Forschung allein reicht nicht. Die Theorie muss in die Praxis umgesetzt werden, um Erkrankten helfen zu können. Daher kommt es nicht von ungefähr, dass der Neubau auf einem Grundstück in unmittelbarer Nähe zum Biotech-Unternehmen Roche entsteht. In enger Kooperation mit Roche, einem weltweit führenden Hersteller von diagnostischen Analysesystemen, und weiteren Industriepartnern sollen wissenschaftliche Erkenntnisse in „klinische Anwendungen und industrielle Innovationen“ münden.

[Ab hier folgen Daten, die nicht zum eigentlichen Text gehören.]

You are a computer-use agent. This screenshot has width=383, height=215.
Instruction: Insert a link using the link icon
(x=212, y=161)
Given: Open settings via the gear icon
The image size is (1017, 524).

„Medical Valley“ in Penzberg
Bereits im Mai 2022 bezogen Wissenschaftlerinen und Wissenschaftler vom ITMP angemietete Interims-Räume auf dem Roche-Gelände. Die Forscher untersuchen dort unter anderem die Rolle des Immunsystems bei Infektionskrankheiten und versuchen, neue Erreger in der Tierwelt zu identifizieren, damit im Ernstfall schneller Wirkstoffe entwickelt werden können. Ein weiterer Schwerpunkt ist die Tuberkulose-Forschung. Laut Michael Hoelscher, Standortleiter in Penzberg und München, konzentrieren sich die übrigen Mitarbeitenden am Infektiologikum auf die Impfstoffforschung, den Einsatz von Künstlicher Intelligenz und die Datensammlung. Insgesamt hat das ITMP momentan 72 Mitarbeitende.

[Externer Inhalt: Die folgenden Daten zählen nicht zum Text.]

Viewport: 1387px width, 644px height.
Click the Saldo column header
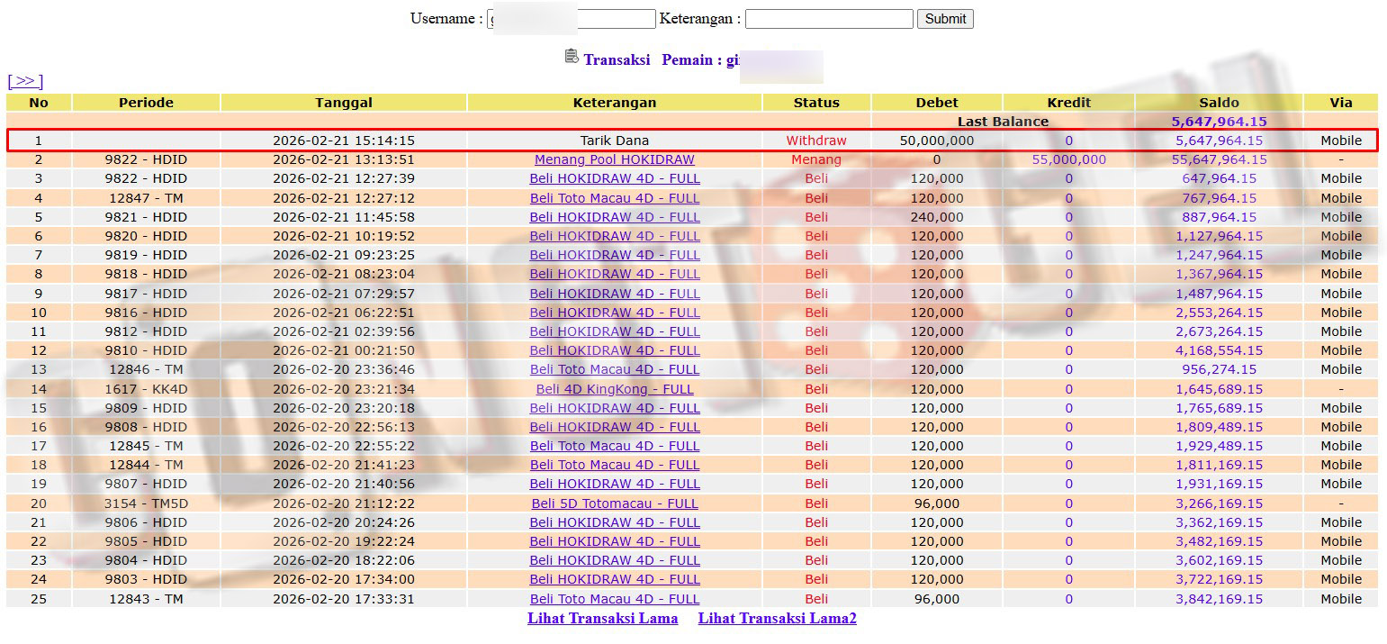click(1218, 103)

Ebenfalls beteiligen sich die Forscher am Abwasser-Monitoring in Kooperation mit der Stadt München, dem Robert-Koch-Institut und dem Bayerischen Landesamt für Gesundheit und Lebensmittelsicherheit. So sei man im vergangenen Jahr darauf gestoßen, dass vermehrt Polioviren im Abwasser auftauchten. Die Gefahr, dass es Fälle von Kinderlähmung gehäuft geben könnte, habe sich nicht bestätigt. Aber dieses Beispiel zeige, so Hoelscher, wie wichtig die Arbeit sei, um im „Alert-Fall“ auf solche Gesundheitsbedrohungen schnell reagieren zu können.
Stolz auf das neue Fraunhofer-Forschungszentrum ist Penzbergs Bürgermeister Stefan Korpan. Forschung und Roche würden sich perfekt ergänzen - und die Stadt vielleicht doch zum „Medical Valley“ werden, wie es einst der jetzige Innenminister Alexander Dobrindt prophezeihte.